Inheriting a Swiss heritage building - a watermill - initiated a process of looking closer, observing and re-tracing what relatives had built years ago. This revealed water as the key transformation element, traces demonstrating its absence or long term presence. Water shifted into the focus of the observations and became the common denominator - the meta context - of the research.

In Switzerland, water is public good. However, the infrastructures making water accessible result in the privatization of water and binds a cost to its usage. Fountains are the only designed structures allowing free access to fresh water in urban areas. Recent initiatives for stream revitalizations require designing open river beds for aquatic life. By making this water accessible to everyone, these river designs transcend the modern separation between infrastructure, nature and culture while also highlighting the mill as a typology of water infrastructure. Within our contemporary context, the mill needs to go beyond historic functions of capitalizing water to enter into a new kind of symbiosis. Much like a plant, it absorbs water into its structure, revitalizing both the stream and the mill – giving new life and meaning. The mill dissolves the boarders between private, public and common water. A shared space is created where people, species (animals, plants), and elements (water, rock, wood, etc.) come together and enter into an exchange. This is physical, through form such as the large roof providing shade and protection for water and its natural habitats as well as for the building itself. It is also material, the wooden beams and their tissues, providing the buildings structure while originally serving as water transport channels. The water now flowing through the building remembers these materials.

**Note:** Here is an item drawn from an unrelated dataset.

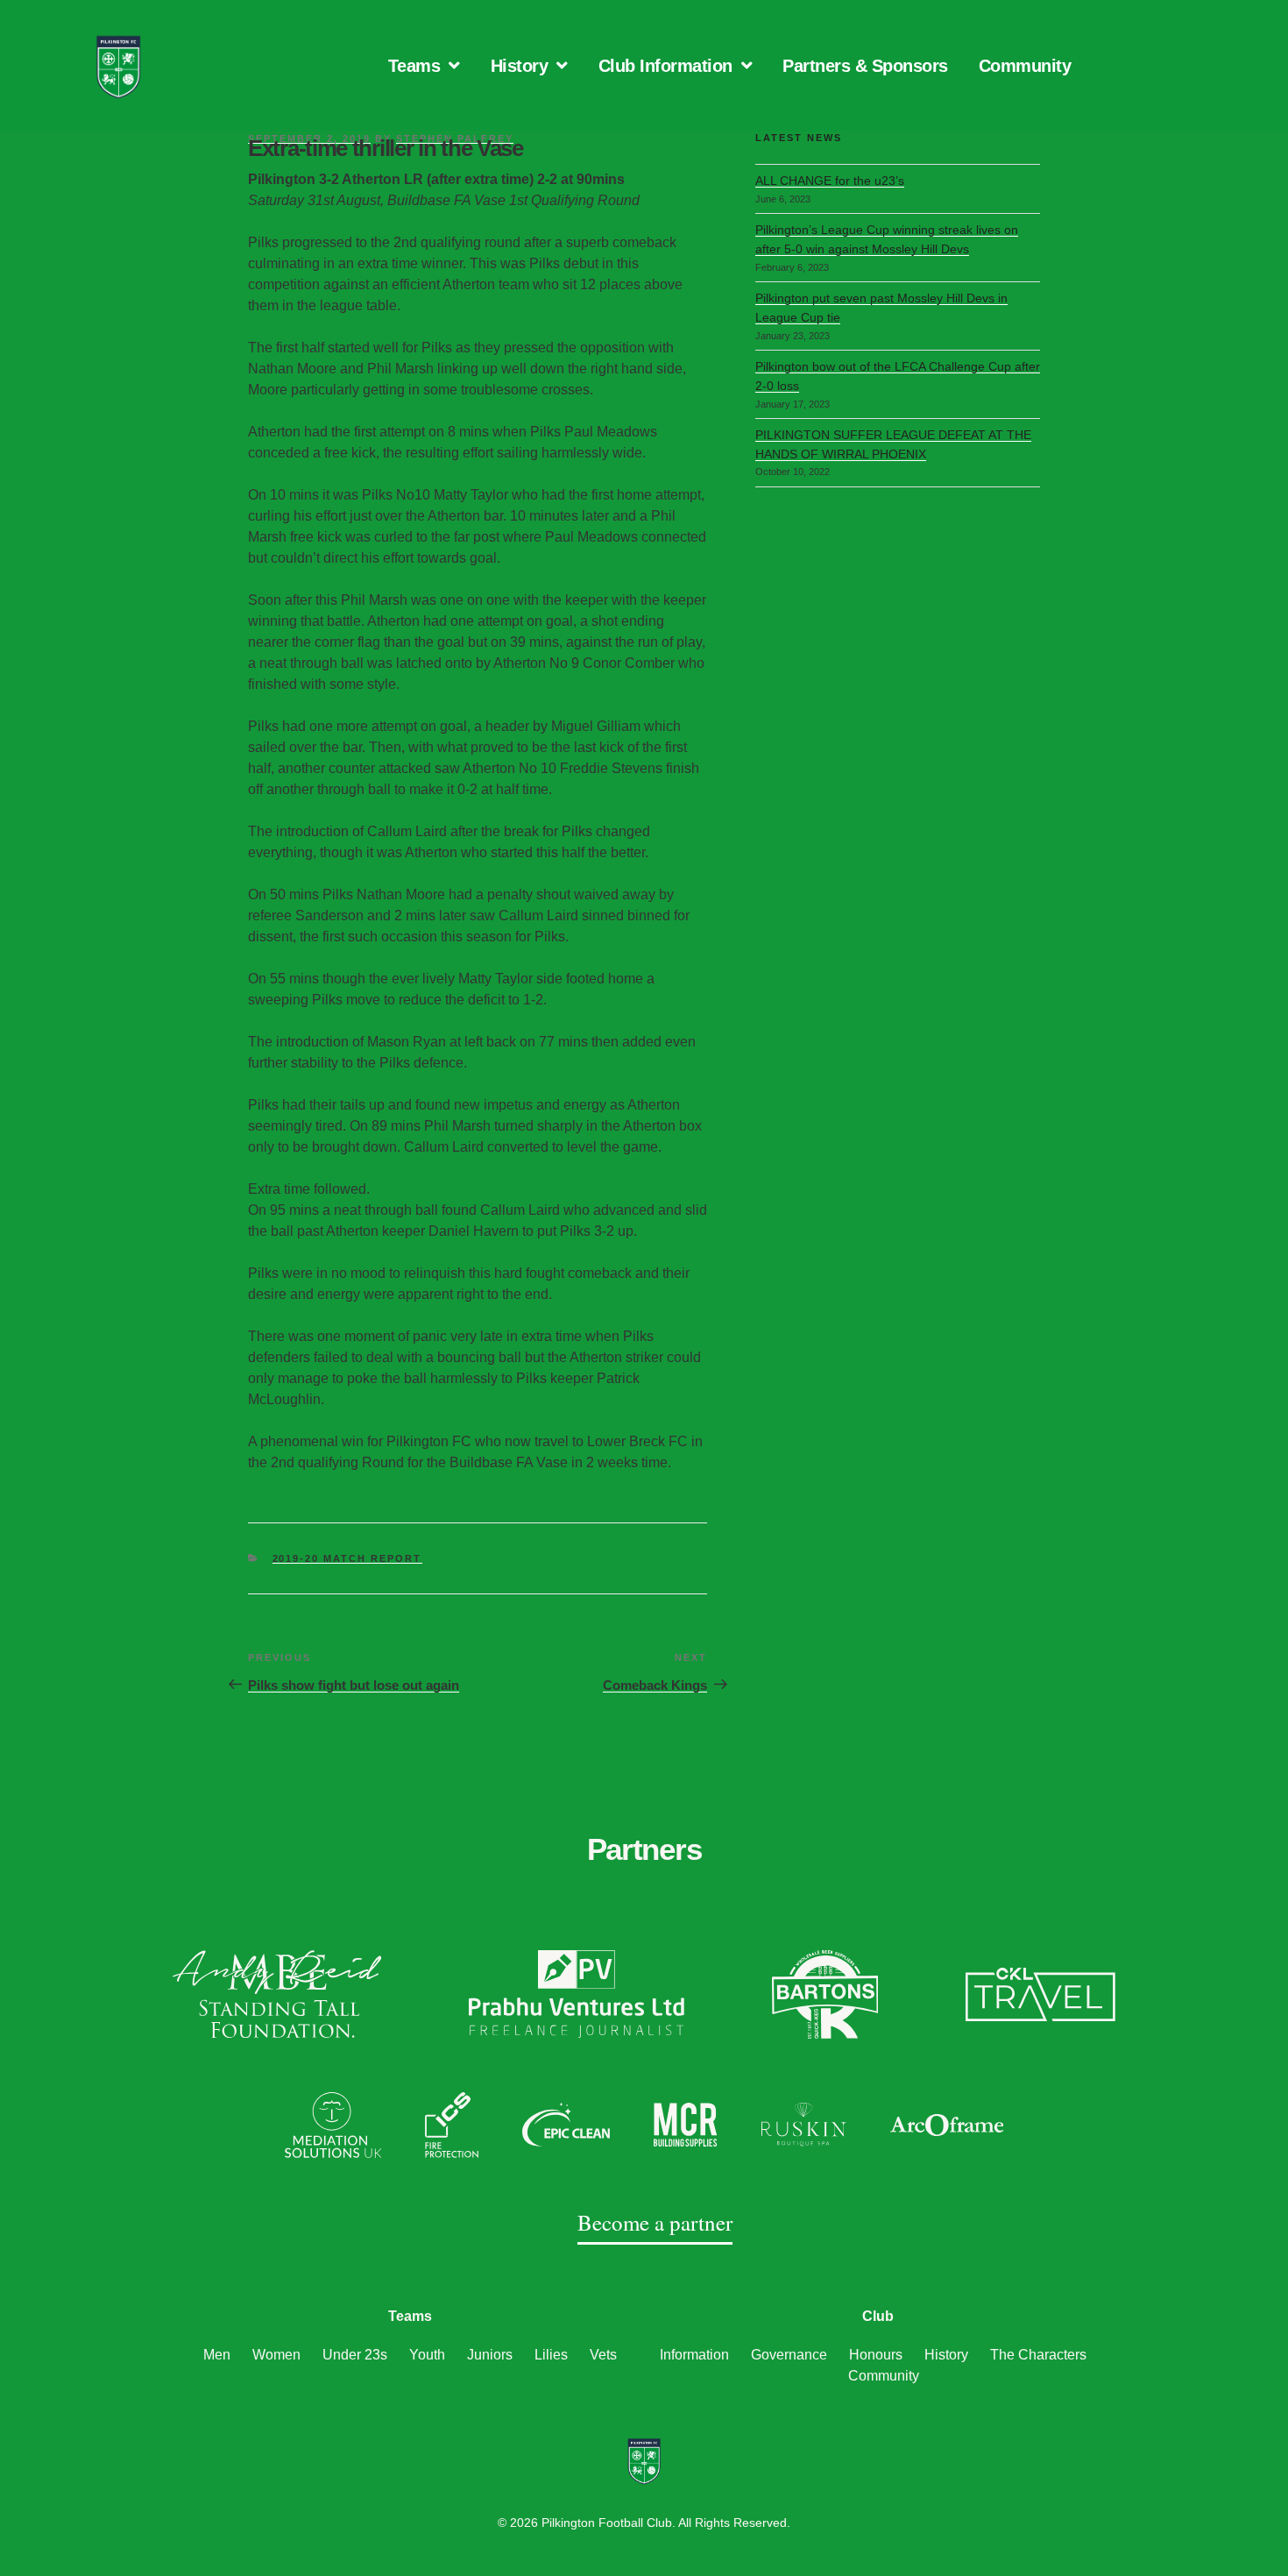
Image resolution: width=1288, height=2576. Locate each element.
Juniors (490, 2354)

The space of water becomes multi- sensory, allowing human bodily qualities to overcome our being, in a way that crystalizes that we are not much different than other life – all dependent on water. The exchange is then one of emotion and understanding, a rekindling of our attitude and sense of belonging as part of nature. With this, the boundaries separating the natural and built environment are dissolved and in that, our relationship to our ancestors and future descendants is conceptualized. The mill starts filtering, protecting, preserving and mediating waters – milling accessible water. In the middle of it all is the water keeper. An expert in aquatic habitats, constantly balancing and monitoring the revitalized environments around water. This keeper performs an ecological service centering the understanding of value away from profit and towards ecological sustenance and understanding. Continuously asking society to imagine a new legacy; is this a heritage to leave behind for the next generation?